--- start of Text ---
WE ARE BESET by a crop of western about extremely competent people. In Sam Whiskey, a dreary little film which proceeds shakily on the mistaken assumption that the audience is interested in what's going on, the title character engineers and executes a gold heist--crushing his adversaries and winding up in a clinch with Angie Dickinson. Along the way, he meets with no serious obstacles. In Support Your Local Sheriff, a food picture by Burt Kennedy, James Garner cleans up the town and wins the girl with computer-like dispatch, supremely faster, smarter, and better looking then anyone--and well aware of it.

It should be noted that Kennedy's film purports to be a comedy and consequently makes much of its hero's uncanny superiority. On the other hand, Sam Whiskey simply lies, since its hero, played by someone named Burt Reynolds, is plainly incapable of doing anything competently and is indeed fortunate to have a director and a writer (their names elude me) who want to pretend that he can. Mr. Reynolds, who was probably in a TV show once, plays as if he were trying to become a child star, and Sam Whiskey is distinguished only by the quiet talents of Miss Dickinson (a long way from Hawks) and Clint "Cheyenne" Walker, a good actor.

Support Your Local Sheriff earns most of its laughs by subverting western clichés; a mayor referring to his daughter says to Garner, "She takes after her dear departed mother." "Mother died?" Garner says with appropriate sobriety. "No, she just departed," says the mayor dryly, exiting screen left. The film abounds with set-up/tag-line jokes which work well, carrying it through a story line which parodies both Hawk's Rio Bravo and Ford's My Darling Clementine (Sheriff holds murderer despite efforts of murderer's family). One takes Burt Kennedy seriously; he wrote a series of Budd Boetticher-Randolph Scott films now recognized a minor masterpieces, and directed some excellent films including Welcome to Hard Times and The War Wagon. The complete lack of conflict in Sheriff makes it a little lightweight, but it's handsomely made, and a lot more clever than most new American films.
--- end of Text ---
What to do. Continue the review of Sam Whiskey and Support Your Local Sheriff from its last sentence. The material that comes next is separate from this review.
--- start of Provided data ---
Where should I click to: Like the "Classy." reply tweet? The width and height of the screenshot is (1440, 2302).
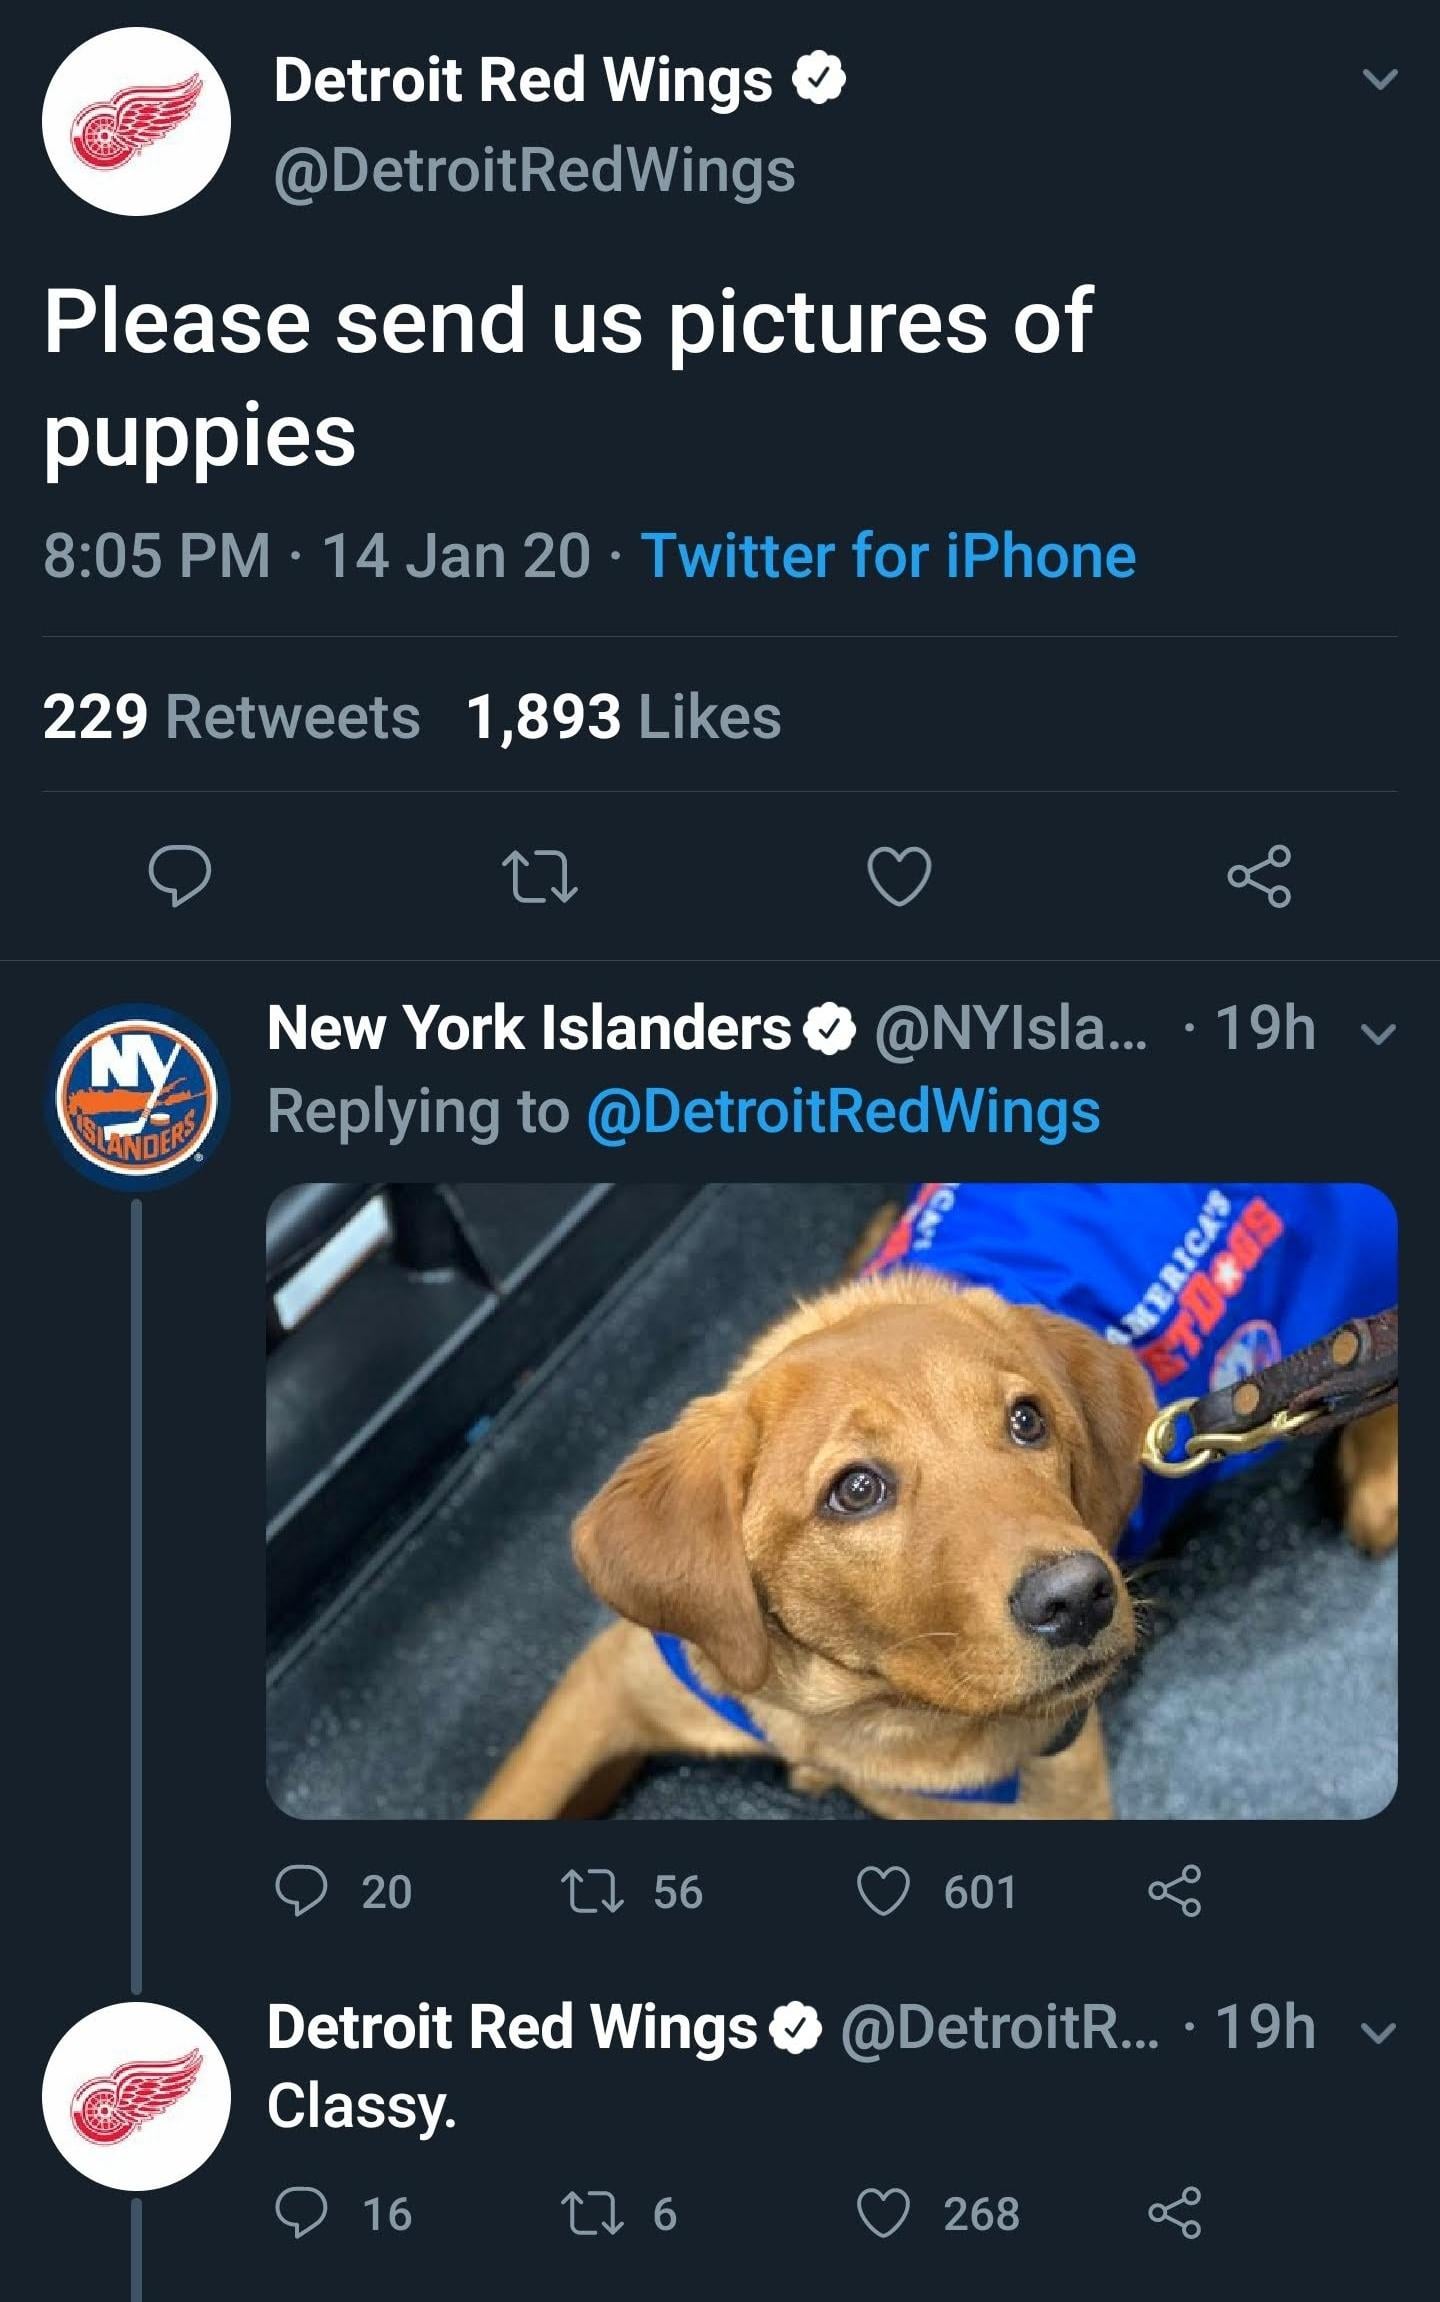(884, 2213)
--- end of Provided data ---
Reply to the task.
TOM GRIES' 100 Rifles demands somewhat more attention if only because Gries made Will Penny, an interesting little Charlton Heston picture that opened and closed last year despite unusually good reviews. Will Penny alternated some alertly-written unconventional scenes with great globs of familiar nonsense, finally falling to pieces with an unnecessarily downbeat ending. Its photography, by Lucien Ballard, consisted of tightly cropped, often two-dimensional compositions avoiding self-consciousness and trickery. The whole venture had a ring of effort and honesty about it, despite its failings, and I went to see 100 Rifles to investigate how many of Will Penny's virtues could be traced directly to Gries. Well, no I didn't either; I went to 100 Rifles to see Raquel Welch undressed and a lot of killing, just like everybody else.

If you're into that sort of thing, 100 Riflesproves a swell massacre, teeming with hatred, passion, sex emotion, plot, O God all sorts of things like that. I dimly registered that Gries had shot it well and put it together much better than he had Will Penny, and cheered with a 900 per cent black audience as Jim Brown made passionate love to Raquel Welch. Fernando Lamas, looking almost as good as he did in all those Esther Williams pictures, made a great slimy villain bent on exterminating all those nice Yaqui Indians, and the magnificent Miss Welch doesn't act so bad either.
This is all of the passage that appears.